Teachers at Luther Burbank High School have said that their colleague who administered a biology exam that contained bigoted questions may have felt empowered by the fact that similar behavior by other staff members has historically gone unchecked at the school.
A few weeks prior to finals, Assistant Principal Antoine Germany gave a public speech about Erinn Leone in light of winning 2024 Teacher of the Year. Between glowing praise about her work in the past five years, Germany referenced an encounter Leone, who is Black, had in her first year of teaching in which a colleague repeatedly used the N-word in front of her.
Eyewitnesses said the teacher who used the slur was present at the staff meeting and was visibly upset following Germany’s speech. Later, Germany said he was told that administrators were not allowed to reference, even in the most vague terms, any employee matter that human resources staff have adjudicated. He was asked by the district human relations department not to return for the last week of school.
“For context, this exam was given in June, after Mr. Germany’s remarks at the staff meeting in May–thus vindicating the heart of Mr. Germany’s antiracist message,” history teacher Chris Zamora wrote in his letter to district and union leaders. “How is it that, at an urban California school, a teacher could be this profoundly confident with memorializing their racism into written words on an exam? I suspect that had Ms. Leone’s experience been dealt with properly, emphatically, and restoratively, this would have never happened.”
What happened in the teacher’s lounge
On Feb. 6, 2020, Leone met with her teacher cohort for a training session. When she entered the room, her colleague stood up and asked if she could vent to everyone. Leone said that it seemed serious because the teacher was visibly upset.
“My presence in the room seemed to have triggered her,” Leone said.
This teacher described an altercation with a student that occurred just before the meeting. In the middle of class, a student walked by their open classroom door and yelled “what’s up (N-word)?”
“What right does (the student) have to call me that?” the teacher, who is not Black, asked the other teachers.
The teacher relayed that they had directed the slur back at the student. “I said that’s what you are.”
Leone interjected, asking the teacher what right they had to say that to a student.
“I was thrown off because I had just entered the meeting and she’s using the N-word with the hard ‘R,’” Leone said.

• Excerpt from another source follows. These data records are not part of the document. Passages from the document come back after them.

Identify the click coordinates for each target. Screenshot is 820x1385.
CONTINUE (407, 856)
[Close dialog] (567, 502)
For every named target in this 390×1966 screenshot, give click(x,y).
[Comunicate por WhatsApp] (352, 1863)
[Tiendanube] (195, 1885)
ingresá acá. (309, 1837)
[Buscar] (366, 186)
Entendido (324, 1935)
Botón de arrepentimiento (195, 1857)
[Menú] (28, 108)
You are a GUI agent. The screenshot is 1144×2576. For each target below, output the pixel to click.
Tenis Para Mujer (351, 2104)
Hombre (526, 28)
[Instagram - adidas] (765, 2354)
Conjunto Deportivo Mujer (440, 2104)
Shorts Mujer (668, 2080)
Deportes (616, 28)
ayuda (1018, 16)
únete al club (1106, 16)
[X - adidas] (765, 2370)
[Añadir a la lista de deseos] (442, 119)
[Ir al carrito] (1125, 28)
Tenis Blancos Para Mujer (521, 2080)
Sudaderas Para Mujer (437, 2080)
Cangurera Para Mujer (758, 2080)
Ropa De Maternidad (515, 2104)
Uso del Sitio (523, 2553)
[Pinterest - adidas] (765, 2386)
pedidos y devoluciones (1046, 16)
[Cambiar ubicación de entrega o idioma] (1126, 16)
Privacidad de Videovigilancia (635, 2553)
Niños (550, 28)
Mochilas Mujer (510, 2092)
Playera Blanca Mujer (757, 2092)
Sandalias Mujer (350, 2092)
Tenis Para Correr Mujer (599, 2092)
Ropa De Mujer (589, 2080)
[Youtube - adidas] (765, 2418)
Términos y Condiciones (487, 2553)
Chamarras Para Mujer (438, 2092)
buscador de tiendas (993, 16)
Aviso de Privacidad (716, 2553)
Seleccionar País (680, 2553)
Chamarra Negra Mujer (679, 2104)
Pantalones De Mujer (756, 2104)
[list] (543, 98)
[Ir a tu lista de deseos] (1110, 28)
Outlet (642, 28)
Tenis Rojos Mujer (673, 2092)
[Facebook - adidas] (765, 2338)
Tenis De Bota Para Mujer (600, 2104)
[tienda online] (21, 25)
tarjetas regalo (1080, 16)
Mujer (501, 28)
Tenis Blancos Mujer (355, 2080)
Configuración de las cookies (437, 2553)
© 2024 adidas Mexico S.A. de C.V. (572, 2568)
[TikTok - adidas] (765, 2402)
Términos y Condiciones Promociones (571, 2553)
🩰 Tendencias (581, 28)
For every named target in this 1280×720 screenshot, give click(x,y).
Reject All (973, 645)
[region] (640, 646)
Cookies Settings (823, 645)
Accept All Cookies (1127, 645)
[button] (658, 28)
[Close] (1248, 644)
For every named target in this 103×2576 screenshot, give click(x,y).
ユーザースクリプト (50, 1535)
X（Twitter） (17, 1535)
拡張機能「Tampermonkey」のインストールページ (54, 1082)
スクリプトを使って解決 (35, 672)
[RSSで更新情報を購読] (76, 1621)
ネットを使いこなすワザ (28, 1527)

Leone said that she was met with pushback from other teachers in the room who told her that she was misconstruing the teacher’s intent.
The teacher was encouraged to repeat their story from the beginning, saying that she responded to the student by shouting “no, you’re the (N-word).”
“It seemed like she was trying to garner sympathy from her colleagues,” Leone said. “She’s just going on, saying ‘he’s the (N-word), I’m not an (N-word).’”
Leone became increasingly upset as the teacher continued to repeat the slur. She said that no one confronted the teacher about her repeated use of the word and that she started to feel like her presence in the meeting was a bigger issue than the teacher who was ranting.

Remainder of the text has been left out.